ARBEITSANWEISUNGEN:
a) Schreiben Sie aus dem Übungstext den Abschnitt ab, der bei "Nebeneinander sitzen Anke" beginnt und bei "Bild einer Gescheiterten." endet.
b) Übersetzen Sie den folgenden Satz aus dem Übungstext ins Englische: „Nebeneinander sitzen Anke und Matthias Jauch auf der hellen Ledercouch in ihrem Wohnzimmer in Kleinenbroich und blättern in einem dicken roten Ordner.“
c) Zählen Sie alle Staaten auf, die im Übungstext mit Namen genannt werden.

═════ ÜBUNGSTEXT ═════

Korschenbroich Kurz vor dem Ziel geschnappt

Korschenbroich · Es war heiß, sie hatte Angst und wusste nicht, was ihrem Mann widerfahren war – so schildert Anke Jauch den Tag, an dem sie aus der DDR fliehen wollte und gefasst wurde. Morgen liest sie aus ihrem Buch „Die Stasi packt zu“.

Nebeneinander sitzen Anke und Matthias Jauch auf der hellen Ledercouch in ihrem Wohnzimmer in Kleinenbroich und blättern in einem dicken roten Ordner. Es sind Kopien ihrer Stasi-Akten. „So sah ich damals aus, als ich ins Gefängnis nach Hoheneck kam“, sagt Anke Jauch und zeigt auf ein schwarz-weißes Passbild aus dem Jahr 1980. Eine schmalgesichtige junge Frau ist darauf zu sehen, mit leicht struppigen schulterlangen dunklen Haaren. Der Blick wirkt leer, kein Lächeln umspielt ihre Lippen. Das Bild einer Gescheiterten.

Vergeblich hatten Anke Jauch, heute 49 Jahre alt, und ihr Mann Matthias (52) 1980 versucht, aus der DDR zu fliehen. Über Bulgarien und Jugoslawien wollten die Kosmetikerin und der gelernte Mess- und Regeltechniker, „rüber machen“, von Österreich sollte es weiter gehen nach West-Deutschland. Doch bereits an der bulgarischen Grenze wurden sie gefasst.

═════ BEREITGESTELLTE DATEN ═════

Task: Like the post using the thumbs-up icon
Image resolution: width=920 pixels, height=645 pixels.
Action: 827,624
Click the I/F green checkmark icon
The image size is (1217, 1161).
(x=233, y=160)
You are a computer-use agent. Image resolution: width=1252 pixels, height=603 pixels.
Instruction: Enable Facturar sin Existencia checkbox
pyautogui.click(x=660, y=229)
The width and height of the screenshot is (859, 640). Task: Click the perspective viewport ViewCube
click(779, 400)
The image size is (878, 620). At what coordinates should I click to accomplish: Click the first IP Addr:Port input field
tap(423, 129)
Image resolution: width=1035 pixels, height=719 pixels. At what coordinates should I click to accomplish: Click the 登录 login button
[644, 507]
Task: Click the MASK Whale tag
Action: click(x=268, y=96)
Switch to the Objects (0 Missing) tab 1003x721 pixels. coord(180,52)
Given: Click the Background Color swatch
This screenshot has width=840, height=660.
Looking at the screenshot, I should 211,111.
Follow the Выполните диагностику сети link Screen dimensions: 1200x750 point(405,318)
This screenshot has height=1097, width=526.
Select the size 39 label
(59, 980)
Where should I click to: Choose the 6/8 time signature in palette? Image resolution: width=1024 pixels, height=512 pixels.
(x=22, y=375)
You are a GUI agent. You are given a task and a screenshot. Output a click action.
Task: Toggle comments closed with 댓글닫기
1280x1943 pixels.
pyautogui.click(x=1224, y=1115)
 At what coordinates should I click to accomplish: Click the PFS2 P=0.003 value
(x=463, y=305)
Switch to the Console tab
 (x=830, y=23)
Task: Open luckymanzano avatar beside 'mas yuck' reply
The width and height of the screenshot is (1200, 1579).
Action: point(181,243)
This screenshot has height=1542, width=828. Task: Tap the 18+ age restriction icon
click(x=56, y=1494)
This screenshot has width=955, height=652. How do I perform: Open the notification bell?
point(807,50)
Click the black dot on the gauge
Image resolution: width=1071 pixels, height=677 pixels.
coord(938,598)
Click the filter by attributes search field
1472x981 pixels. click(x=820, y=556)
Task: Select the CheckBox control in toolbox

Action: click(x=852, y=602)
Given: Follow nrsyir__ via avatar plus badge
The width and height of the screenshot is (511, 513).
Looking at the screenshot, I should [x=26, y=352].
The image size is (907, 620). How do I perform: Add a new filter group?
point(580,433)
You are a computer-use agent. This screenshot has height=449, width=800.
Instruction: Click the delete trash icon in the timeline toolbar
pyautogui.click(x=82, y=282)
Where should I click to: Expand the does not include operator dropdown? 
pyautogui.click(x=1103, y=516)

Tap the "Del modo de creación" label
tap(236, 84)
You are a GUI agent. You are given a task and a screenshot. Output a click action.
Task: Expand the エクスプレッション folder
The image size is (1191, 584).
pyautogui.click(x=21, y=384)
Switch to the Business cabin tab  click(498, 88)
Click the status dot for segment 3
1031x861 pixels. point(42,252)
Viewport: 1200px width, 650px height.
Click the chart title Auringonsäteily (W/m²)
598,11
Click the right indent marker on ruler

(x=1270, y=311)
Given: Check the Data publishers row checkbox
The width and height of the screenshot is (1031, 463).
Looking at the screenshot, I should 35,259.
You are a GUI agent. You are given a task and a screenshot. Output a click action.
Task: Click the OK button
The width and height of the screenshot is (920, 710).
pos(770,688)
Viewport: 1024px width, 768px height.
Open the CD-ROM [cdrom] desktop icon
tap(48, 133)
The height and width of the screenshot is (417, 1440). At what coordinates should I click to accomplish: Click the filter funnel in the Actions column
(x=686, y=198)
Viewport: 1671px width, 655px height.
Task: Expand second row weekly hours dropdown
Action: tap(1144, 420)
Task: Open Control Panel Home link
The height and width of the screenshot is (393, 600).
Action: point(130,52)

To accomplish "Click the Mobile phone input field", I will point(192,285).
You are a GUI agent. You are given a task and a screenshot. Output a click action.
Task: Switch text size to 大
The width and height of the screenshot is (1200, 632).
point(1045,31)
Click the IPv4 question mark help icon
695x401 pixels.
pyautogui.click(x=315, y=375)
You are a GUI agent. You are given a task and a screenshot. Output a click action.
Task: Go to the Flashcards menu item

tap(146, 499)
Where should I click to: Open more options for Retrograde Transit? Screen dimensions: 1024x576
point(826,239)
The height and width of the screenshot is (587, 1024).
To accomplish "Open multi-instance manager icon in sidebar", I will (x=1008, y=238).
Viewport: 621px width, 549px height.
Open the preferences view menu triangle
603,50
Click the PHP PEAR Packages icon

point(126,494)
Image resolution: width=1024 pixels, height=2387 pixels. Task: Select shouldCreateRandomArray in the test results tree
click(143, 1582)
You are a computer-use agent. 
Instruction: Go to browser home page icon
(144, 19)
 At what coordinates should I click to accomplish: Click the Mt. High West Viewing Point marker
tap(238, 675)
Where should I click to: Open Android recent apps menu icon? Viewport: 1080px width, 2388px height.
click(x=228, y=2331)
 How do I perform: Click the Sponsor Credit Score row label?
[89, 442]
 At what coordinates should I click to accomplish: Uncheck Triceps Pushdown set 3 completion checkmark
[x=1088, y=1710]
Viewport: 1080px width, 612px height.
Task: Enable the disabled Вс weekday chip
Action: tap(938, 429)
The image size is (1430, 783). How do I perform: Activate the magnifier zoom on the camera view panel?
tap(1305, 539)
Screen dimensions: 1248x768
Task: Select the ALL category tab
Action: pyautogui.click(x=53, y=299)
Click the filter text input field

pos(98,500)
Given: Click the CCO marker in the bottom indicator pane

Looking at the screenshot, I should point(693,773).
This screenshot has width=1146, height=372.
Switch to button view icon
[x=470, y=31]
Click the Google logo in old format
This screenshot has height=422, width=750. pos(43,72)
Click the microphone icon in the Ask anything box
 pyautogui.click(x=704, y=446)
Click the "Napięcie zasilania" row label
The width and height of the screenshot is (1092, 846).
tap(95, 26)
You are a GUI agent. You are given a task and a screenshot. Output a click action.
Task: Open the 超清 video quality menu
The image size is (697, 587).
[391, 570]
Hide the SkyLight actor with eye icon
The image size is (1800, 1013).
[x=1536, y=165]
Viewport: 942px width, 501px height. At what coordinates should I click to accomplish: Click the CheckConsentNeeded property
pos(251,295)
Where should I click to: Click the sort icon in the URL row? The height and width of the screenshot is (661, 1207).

═════

GELÖSTE AUFGABEN:
a)
Nebeneinander sitzen Anke und Matthias Jauch auf der hellen Ledercouch in ihrem Wohnzimmer in Kleinenbroich und blättern in einem dicken roten Ordner. Es sind Kopien ihrer Stasi-Akten. „So sah ich damals aus, als ich ins Gefängnis nach Hoheneck kam“, sagt Anke Jauch und zeigt auf ein schwarz-weißes Passbild aus dem Jahr 1980. Eine schmalgesichtige junge Frau ist darauf zu sehen, mit leicht struppigen schulterlangen dunklen Haaren. Der Blick wirkt leer, kein Lächeln umspielt ihre Lippen. Das Bild einer Gescheiterten.

b) Anke and Matthias Jauch sit side by side on the light-colored leather couch in their living room in Kleinenbroich, leafing through a thick red binder.

c) DDR, Bulgarien, Jugoslawien, Österreich, West-Deutschland